« Robot Chicken : Season 1 | The Accent Archive » |

I was helping a co-worker puzzle out an algorithm or two today, and he got me to go back through the steps I took to come up with an appropriate algorithm. It's a skill I have that comes from the combination of experience and a little bit of ability, and it's to the point where I'm actually not sure how the solutions even pop out of my head.

It's a skill I'd like to help others acquire, though, since putting together workaday algorithms can be really helpful in day-to-day development work.

So I'll try my best to explain what was going on, and intersperse some general commentary in between.

For this particular problem, take two XML trees:

*Source Tree*

Root

+-Users

..+-User

+-Export

..+-Artifact run-before=false

..+-Artifact

*Target Tree*

Root

+-Users

..+-User

+-Export

..+-Artifact

The objective of the code was to fill in the blanks of the target tree, adding any attributes (like 'run-before=false') to the target, and filling in any missing items.

The code to do this had actually been working pretty well before, but since items were now allowed to have attributes, you could actually have two of the same kind of item in these trees. Looking up items by name is now no longer sufficient, since asking for Artifact twice simply by name in the first tree will return the first one both times.

This leads me to my first rule of thumb:

#1 Algorithms that assume only *one* item can be involved can break down horribly when you now need the involvement of *multiple* items

This can totally catch you off guard.
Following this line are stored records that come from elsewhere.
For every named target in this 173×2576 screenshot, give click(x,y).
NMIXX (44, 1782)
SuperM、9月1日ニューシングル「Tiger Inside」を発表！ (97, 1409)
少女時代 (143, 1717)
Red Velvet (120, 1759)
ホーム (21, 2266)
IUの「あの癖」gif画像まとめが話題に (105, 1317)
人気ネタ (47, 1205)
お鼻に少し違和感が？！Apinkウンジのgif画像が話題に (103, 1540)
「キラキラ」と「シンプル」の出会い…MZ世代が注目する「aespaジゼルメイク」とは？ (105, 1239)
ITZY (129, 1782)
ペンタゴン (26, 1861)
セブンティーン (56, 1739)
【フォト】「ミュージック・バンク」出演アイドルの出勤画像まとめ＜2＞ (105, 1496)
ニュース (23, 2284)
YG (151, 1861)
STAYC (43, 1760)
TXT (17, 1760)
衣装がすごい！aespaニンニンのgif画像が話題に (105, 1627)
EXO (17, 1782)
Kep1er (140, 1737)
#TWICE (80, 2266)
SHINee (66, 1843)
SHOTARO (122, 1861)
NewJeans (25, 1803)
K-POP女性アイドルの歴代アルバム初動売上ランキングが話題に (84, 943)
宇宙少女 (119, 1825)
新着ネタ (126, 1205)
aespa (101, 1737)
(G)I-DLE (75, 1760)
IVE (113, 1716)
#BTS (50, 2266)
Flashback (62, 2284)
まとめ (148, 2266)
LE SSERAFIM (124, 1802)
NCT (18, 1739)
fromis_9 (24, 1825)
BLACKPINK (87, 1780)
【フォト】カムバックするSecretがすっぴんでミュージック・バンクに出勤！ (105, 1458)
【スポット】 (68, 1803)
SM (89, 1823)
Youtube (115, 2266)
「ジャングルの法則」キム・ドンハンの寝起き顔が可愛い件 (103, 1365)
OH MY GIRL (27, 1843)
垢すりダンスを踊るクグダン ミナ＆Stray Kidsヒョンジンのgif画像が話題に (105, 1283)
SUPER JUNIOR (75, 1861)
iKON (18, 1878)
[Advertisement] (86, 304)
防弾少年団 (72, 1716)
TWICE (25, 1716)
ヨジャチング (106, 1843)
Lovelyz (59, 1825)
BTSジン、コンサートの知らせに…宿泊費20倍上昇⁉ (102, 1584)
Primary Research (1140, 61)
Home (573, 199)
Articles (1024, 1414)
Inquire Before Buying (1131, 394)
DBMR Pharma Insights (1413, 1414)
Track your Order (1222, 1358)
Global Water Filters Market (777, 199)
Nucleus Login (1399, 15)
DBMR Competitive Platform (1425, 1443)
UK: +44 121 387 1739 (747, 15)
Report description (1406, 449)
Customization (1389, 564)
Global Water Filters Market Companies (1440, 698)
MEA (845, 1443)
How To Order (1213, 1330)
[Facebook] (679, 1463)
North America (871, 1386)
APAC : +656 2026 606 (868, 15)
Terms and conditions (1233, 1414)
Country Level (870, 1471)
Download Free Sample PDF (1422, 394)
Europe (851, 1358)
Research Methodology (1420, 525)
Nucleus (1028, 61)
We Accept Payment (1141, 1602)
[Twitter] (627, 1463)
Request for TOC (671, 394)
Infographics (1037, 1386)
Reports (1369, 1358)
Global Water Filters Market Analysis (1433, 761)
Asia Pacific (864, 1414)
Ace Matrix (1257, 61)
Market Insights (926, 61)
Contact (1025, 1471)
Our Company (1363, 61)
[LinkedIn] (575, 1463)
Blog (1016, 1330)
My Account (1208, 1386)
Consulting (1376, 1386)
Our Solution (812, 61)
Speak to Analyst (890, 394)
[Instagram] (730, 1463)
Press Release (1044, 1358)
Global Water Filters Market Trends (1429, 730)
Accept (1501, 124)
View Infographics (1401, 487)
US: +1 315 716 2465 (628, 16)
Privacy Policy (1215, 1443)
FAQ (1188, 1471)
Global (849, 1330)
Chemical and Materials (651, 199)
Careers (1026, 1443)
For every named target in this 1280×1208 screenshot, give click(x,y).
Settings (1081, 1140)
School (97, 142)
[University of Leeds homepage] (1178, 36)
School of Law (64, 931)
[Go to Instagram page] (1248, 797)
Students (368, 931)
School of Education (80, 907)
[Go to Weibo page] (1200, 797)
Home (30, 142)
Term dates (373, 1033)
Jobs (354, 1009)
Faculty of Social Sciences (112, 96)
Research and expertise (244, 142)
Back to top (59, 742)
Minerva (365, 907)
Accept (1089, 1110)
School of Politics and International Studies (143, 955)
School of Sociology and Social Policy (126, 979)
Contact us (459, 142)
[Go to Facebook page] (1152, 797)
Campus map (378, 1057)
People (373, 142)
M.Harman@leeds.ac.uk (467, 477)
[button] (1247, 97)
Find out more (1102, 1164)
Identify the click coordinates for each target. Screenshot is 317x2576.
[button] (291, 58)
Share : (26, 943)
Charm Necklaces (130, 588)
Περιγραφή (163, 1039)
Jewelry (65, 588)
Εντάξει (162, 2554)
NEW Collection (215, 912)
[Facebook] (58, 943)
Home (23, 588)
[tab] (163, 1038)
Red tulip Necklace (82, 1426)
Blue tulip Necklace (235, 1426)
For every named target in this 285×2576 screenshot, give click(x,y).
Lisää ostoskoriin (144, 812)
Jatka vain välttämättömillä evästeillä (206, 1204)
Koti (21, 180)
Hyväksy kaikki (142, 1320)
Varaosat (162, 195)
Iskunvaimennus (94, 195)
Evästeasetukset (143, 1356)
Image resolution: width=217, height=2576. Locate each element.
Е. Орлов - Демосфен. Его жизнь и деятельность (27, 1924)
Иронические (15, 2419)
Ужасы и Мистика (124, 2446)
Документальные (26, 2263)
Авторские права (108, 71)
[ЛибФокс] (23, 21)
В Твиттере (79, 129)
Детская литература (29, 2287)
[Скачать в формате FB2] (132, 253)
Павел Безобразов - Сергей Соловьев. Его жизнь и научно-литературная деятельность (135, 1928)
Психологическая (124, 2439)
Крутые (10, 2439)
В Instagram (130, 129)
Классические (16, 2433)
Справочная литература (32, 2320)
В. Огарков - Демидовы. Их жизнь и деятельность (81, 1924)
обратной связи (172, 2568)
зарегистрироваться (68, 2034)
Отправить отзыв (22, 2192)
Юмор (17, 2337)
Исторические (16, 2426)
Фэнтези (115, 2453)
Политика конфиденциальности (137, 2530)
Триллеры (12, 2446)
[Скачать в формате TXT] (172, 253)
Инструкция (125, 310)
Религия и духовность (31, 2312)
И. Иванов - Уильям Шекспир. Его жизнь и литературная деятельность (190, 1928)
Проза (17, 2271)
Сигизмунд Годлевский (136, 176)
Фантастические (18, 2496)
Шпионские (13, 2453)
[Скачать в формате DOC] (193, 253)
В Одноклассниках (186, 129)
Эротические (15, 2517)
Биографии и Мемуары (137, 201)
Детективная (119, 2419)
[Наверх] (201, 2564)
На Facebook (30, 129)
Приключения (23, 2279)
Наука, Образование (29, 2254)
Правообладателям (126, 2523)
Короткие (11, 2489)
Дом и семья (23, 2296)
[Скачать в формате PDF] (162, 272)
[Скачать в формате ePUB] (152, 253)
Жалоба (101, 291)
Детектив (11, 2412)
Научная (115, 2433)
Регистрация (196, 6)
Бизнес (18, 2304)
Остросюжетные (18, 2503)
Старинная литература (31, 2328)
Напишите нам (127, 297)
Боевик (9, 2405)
If you code for a loading up a single configuration and now require multiple configurations to co-exist, or you code up something that happens once in the lifetime of an oil well, and new business practices suddenly require it to be done on a semi-daily basis, you will find out how fragile your algorithm is.

Back to the problem at hand, I asked whether the processing that needed to be done could be done at any node, that is, could we consider just one node at a time. The answer was yes, which leads me to number two:

#2 If your algorithm loops or recurses, but the processing you need can work independently with a single item, take the looping or recursion as given and work on the process that happens on each item

(I'm sure there's a way I could more succinctly put these, but hey, it's not a best-selling book :) )

We started cracking out a few cases:

(A) Source item has no children

(B) Source item has one child

(C) Source item has multiple children

..(a) Source item's children are unique

..(b) Source item's children are not unique

When we looked at the problem, and laid out how a copy from target to source would work, number of children was not the contentious issue, because it worked exactly the same for multiple children as for no children:

1. "If Target item is missing a particularly-named child, then add a copy of Source item child to Target item"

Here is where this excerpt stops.